TÜİK’in 2022 yılı enflasyonunu yüzde 64 olarak açıklamasından sonra memur ve emekliye verilecek zam oranları memurlarda yüzde 16.47, emeklilerde ise yüzde 15.25 olarak açıklandı. Zam oranlarına gelen tepkilerden sonra AKP’li Cumhurbaşkanı Recep T. Erdoğan zammın yüzde 25’e çıkarılacağını duyurdu. Tepkiler devam edince ise zam oranının yüzde 30’a yükselttiklerini söyledi.

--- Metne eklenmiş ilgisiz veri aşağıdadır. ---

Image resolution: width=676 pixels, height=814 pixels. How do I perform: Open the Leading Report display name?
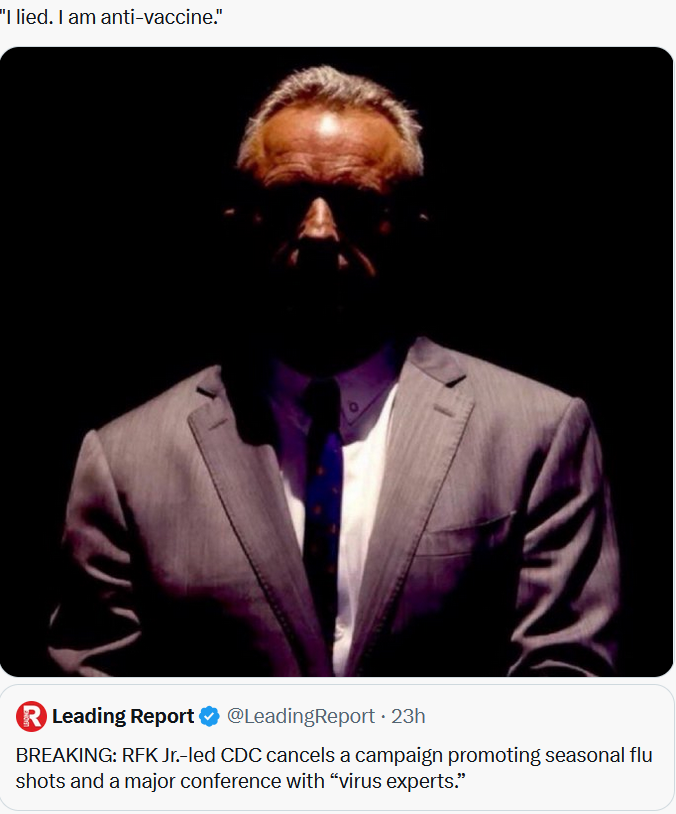coord(123,716)
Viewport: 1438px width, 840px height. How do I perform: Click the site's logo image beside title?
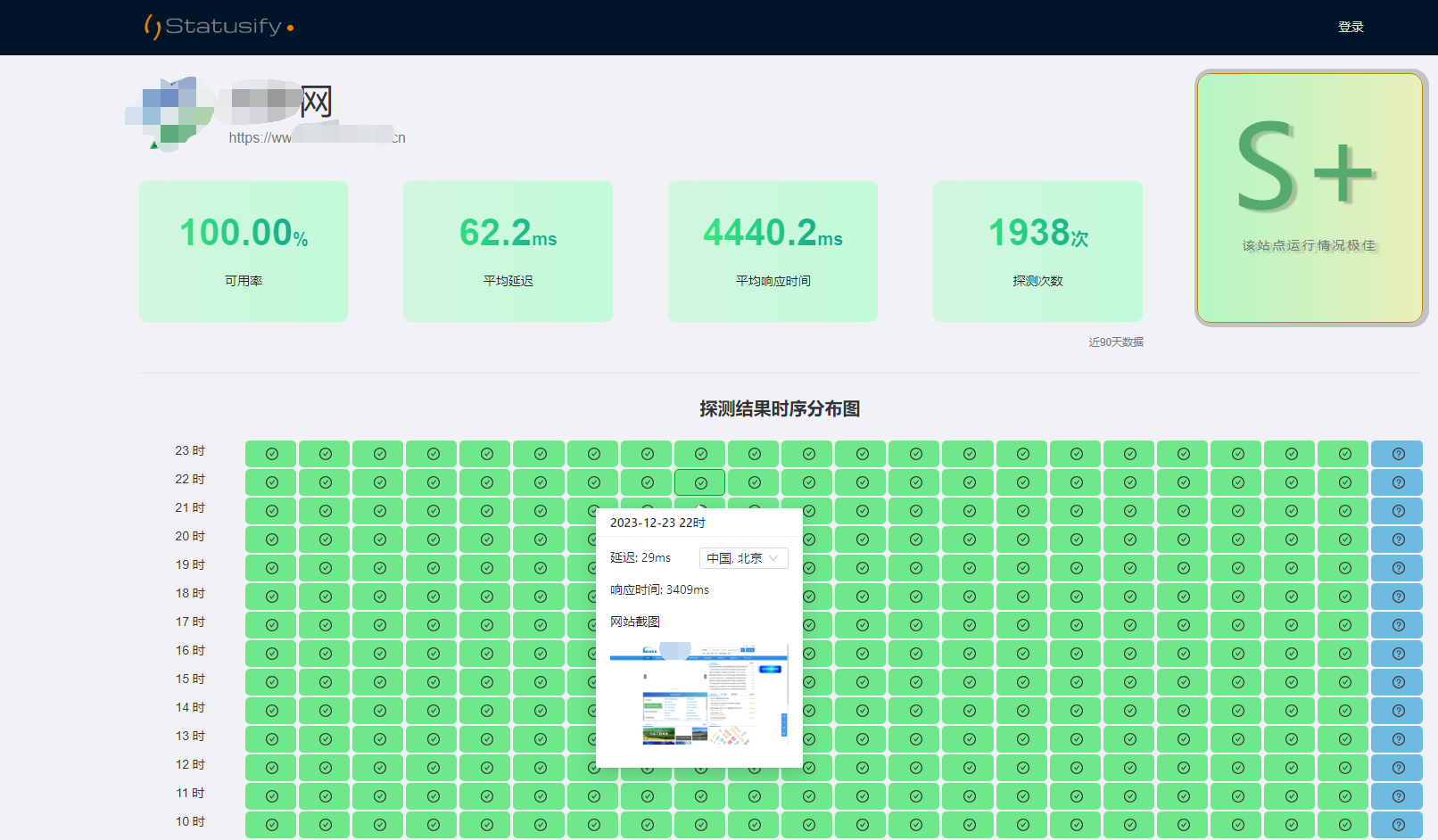pos(170,113)
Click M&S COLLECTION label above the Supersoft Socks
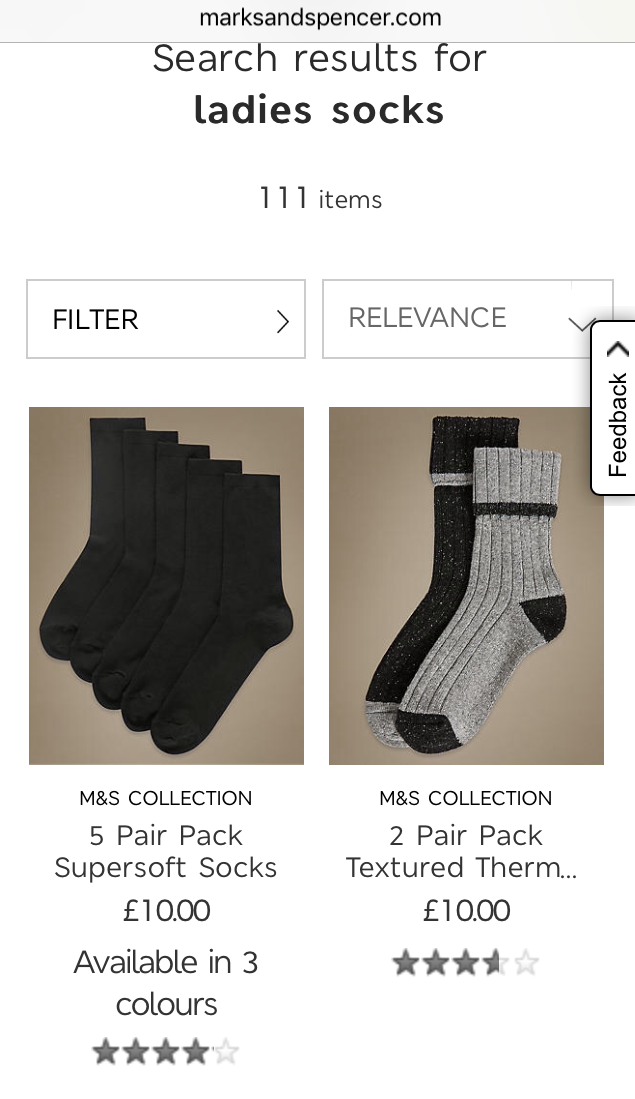Image resolution: width=635 pixels, height=1099 pixels. click(x=166, y=798)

MEMUR-SEN BİRİNCİ DERECEDEN SORUMLU

İki günde yaşanan gelişmeleri ANF’ye değerlendiren KESK Eşbaşkanı Şükran Kablan Yeşil, Memur-Sen’in bu süreçteki rolüne dikkat çekerek, şunları söyledi: “Demokratik olmayan bir sözleşme düzeneğinde yıllardır kamu emekçileri ve emeklilerine sefalet zamlarının altına imza atan yandaş konfederasyonlar, bugün gelinen süreçte hem siyasi iktidarın emek düşmanı politikalarının hem de milyonlarca kamu emekçisi ve emeklisinin yoksulluğundan, sefaletinden birinci derecede sorumludur. Kaldı ki bu zam oranının açıklanış biçiminin kendisi tam da bu ifade ettiğimiz noktaya denk düşüyor. Çünkü yıllar içerisinde kamuda güvence istihdamına son verip güvencesiz bir model olan sözleşmeli atamalarının esas mimarı olan AKP, kadroya geçişi müjde olarak geçtiğimiz aylarda verdi ve yandaş konfederasyon da bunun şölenini yapıyor! Bununla ilgili biz tabii ki yasal haklarımızı kullanacağız. Sendikal ayrımcılığa giren bir tutum var. Kaldı ki toplu sözleşme masasında üç büyük konfederasyondan biriyiz. Buna rağmen hep kapalı kapılar ardında kamu emekçilerinin iş yerlerinin talepleri, beklentileri gözardı edilerek belirli siyasi pazarlıklar üzerinden bir süreç inşa edildi.”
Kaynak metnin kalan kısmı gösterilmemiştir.